Valencia, Spain. After working for 33 years (happily), on interactive exhibits at the Exploratorium, I have intentionally avoided science museums on this sabbatical. I wanted to push myself beyond the familiar. But this museum was a must visit, in Valencia. It was hard for me to be objective here, I admit. This type of science museum is basically the antithesis of the Exploratorium, philosophically.
The building, by architect Santiago Calatrava, is vast and futuristic like a science fiction movie set. It is infamous with Valencia locals, who are still paying for the original expense, and the repair that it constantly requires.

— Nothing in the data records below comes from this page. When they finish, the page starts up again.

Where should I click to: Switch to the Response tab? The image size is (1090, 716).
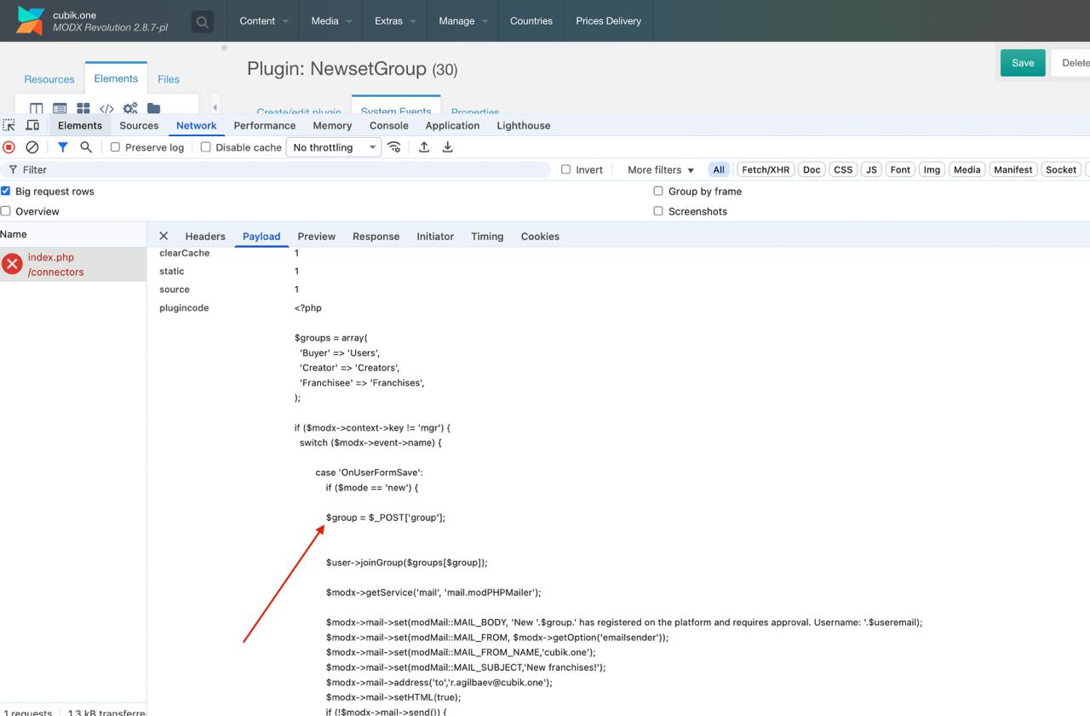pos(376,236)
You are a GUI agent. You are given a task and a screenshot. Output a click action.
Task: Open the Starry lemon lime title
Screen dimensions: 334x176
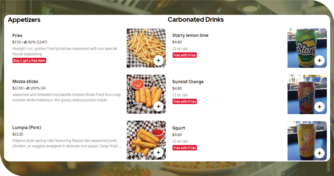190,36
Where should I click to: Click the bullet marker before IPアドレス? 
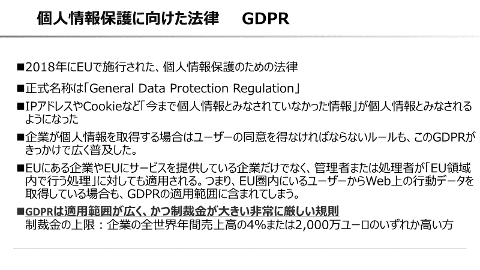tap(20, 107)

The banners at the entry have a "forced" feeling of enthusiasm. This is a predictable formula (Science is FUN!) which just makes me feel sad.

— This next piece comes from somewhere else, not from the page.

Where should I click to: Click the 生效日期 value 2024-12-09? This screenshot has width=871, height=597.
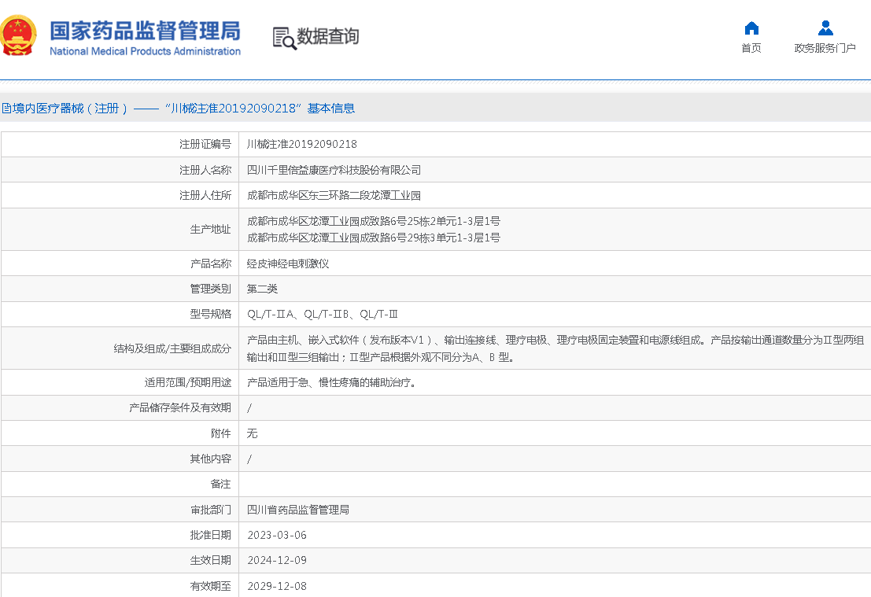point(277,561)
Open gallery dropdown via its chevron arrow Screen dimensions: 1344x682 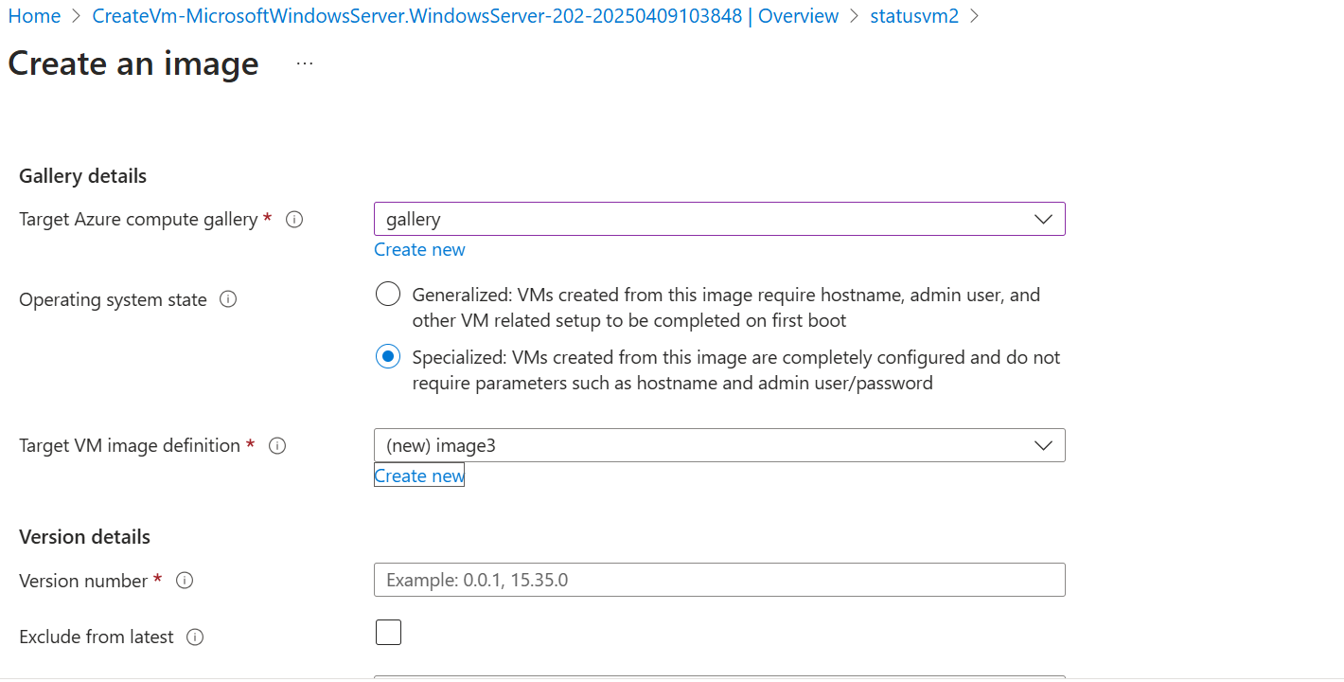(x=1044, y=219)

It's a long way to the ticket counter. This is a grandiose science "monument", where the experience is not only expensive (like many science museums), but hyped up as well.

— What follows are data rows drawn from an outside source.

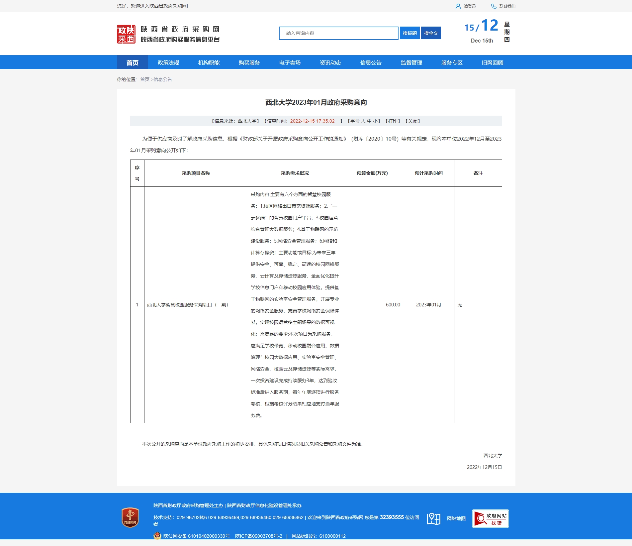Select the 首页 navigation tab

[132, 63]
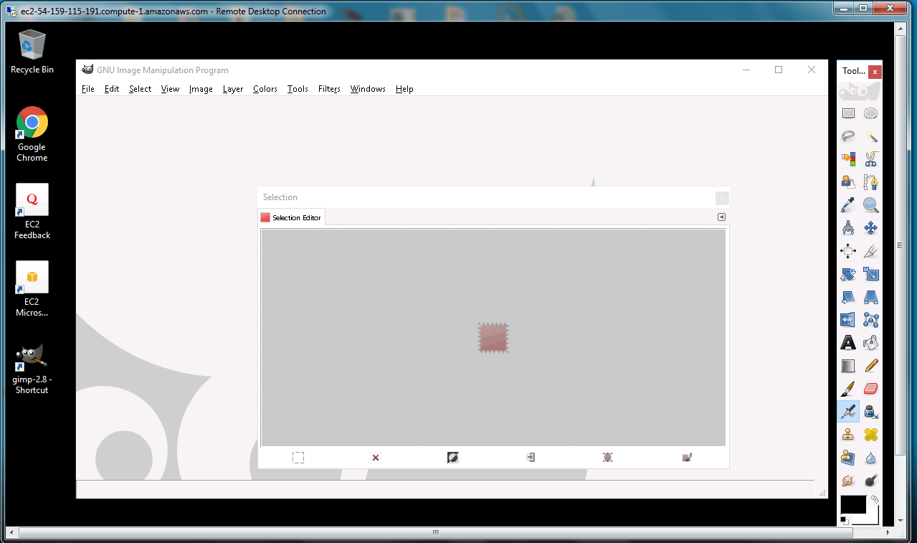Select the Fuzzy Select magic wand tool
The image size is (917, 543).
(x=871, y=136)
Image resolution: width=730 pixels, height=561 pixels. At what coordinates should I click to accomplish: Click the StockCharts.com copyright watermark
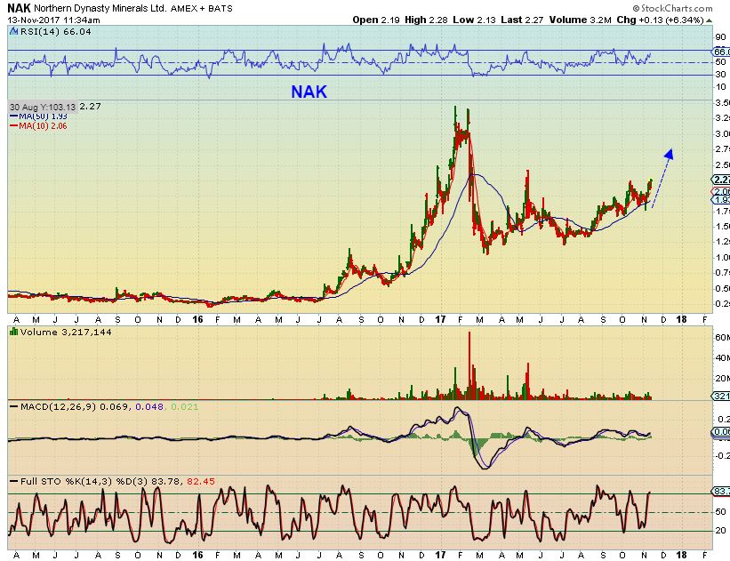[x=672, y=8]
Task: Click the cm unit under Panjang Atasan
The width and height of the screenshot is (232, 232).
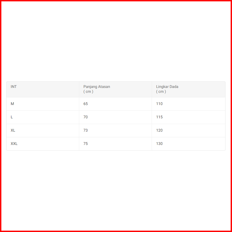Action: click(88, 92)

The mix of exhibitions feels random, perhaps based on funding (?) There are a few dinosaurs, for example, next to a high tech exhibition on self driving cars, and famous Spanish physicists... the exhibition about DNA with chromasonal smoke stacks, looked pretty interesting...
Visitors seemed to be spending most of their time in an exhibition connected (somehow) to Spanish tourism. Perhaps the components were engaging because they were small and familiar. And the space was more intimate.
It feels like a science airport where nothing ever takes off or lands. There's just no sign of a beating heart to the museum, a motive or desire to take the journey.
Leaving the museum requires a long walk, no matter which way you go.